Records drawn from a dataset:
################

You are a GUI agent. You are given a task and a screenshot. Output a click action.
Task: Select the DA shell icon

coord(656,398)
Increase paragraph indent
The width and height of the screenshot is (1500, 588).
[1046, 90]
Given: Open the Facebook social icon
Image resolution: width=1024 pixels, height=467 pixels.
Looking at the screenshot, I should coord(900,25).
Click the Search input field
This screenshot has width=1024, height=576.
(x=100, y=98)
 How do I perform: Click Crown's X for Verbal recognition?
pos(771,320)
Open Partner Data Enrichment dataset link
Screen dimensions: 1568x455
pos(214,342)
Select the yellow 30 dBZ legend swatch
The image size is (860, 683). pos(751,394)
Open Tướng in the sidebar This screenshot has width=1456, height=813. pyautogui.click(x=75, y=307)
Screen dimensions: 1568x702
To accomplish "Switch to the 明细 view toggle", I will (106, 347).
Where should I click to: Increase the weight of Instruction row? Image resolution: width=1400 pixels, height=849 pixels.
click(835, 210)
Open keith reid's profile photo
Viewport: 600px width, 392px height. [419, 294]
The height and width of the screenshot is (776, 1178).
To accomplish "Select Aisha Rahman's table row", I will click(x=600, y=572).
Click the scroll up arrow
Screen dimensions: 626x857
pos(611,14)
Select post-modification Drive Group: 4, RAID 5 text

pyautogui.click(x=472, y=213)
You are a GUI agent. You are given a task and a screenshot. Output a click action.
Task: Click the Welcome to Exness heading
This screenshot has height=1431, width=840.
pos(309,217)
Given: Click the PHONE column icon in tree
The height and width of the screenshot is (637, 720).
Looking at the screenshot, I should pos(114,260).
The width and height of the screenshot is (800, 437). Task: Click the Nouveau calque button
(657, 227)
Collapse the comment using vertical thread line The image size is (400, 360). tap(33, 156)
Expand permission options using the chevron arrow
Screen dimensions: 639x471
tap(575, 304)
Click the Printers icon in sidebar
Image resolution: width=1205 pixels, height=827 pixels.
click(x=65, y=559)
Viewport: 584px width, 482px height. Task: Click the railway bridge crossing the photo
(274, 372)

################

- [ACTIVITY] Please give back the entries above, unchanged and complete.

- [SOLUTION FOR THIS TASK]
You are a GUI agent. You are given a task and a screenshot. Output a click action.
Task: Select the DA shell icon

coord(656,398)
Increase paragraph indent
The width and height of the screenshot is (1500, 588).
[1046, 90]
Given: Open the Facebook social icon
Image resolution: width=1024 pixels, height=467 pixels.
Looking at the screenshot, I should coord(900,25).
Click the Search input field
This screenshot has width=1024, height=576.
(x=100, y=98)
 How do I perform: Click Crown's X for Verbal recognition?
pos(771,320)
Open Partner Data Enrichment dataset link
Screen dimensions: 1568x455
pos(214,342)
Select the yellow 30 dBZ legend swatch
The image size is (860, 683). pos(751,394)
Open Tướng in the sidebar This screenshot has width=1456, height=813. pyautogui.click(x=75, y=307)
Screen dimensions: 1568x702
To accomplish "Switch to the 明细 view toggle", I will (106, 347).
Where should I click to: Increase the weight of Instruction row? Image resolution: width=1400 pixels, height=849 pixels.
click(835, 210)
Open keith reid's profile photo
Viewport: 600px width, 392px height. [419, 294]
The height and width of the screenshot is (776, 1178).
To accomplish "Select Aisha Rahman's table row", I will click(x=600, y=572).
Click the scroll up arrow
Screen dimensions: 626x857
pos(611,14)
Select post-modification Drive Group: 4, RAID 5 text

pyautogui.click(x=472, y=213)
You are a GUI agent. You are given a task and a screenshot. Output a click action.
Task: Click the Welcome to Exness heading
This screenshot has height=1431, width=840.
pos(309,217)
Given: Click the PHONE column icon in tree
The height and width of the screenshot is (637, 720).
Looking at the screenshot, I should pos(114,260).
The width and height of the screenshot is (800, 437). Task: Click the Nouveau calque button
(657, 227)
Collapse the comment using vertical thread line The image size is (400, 360). tap(33, 156)
Expand permission options using the chevron arrow
Screen dimensions: 639x471
tap(575, 304)
Click the Printers icon in sidebar
Image resolution: width=1205 pixels, height=827 pixels.
click(x=65, y=559)
Viewport: 584px width, 482px height. Task: Click the railway bridge crossing the photo
(274, 372)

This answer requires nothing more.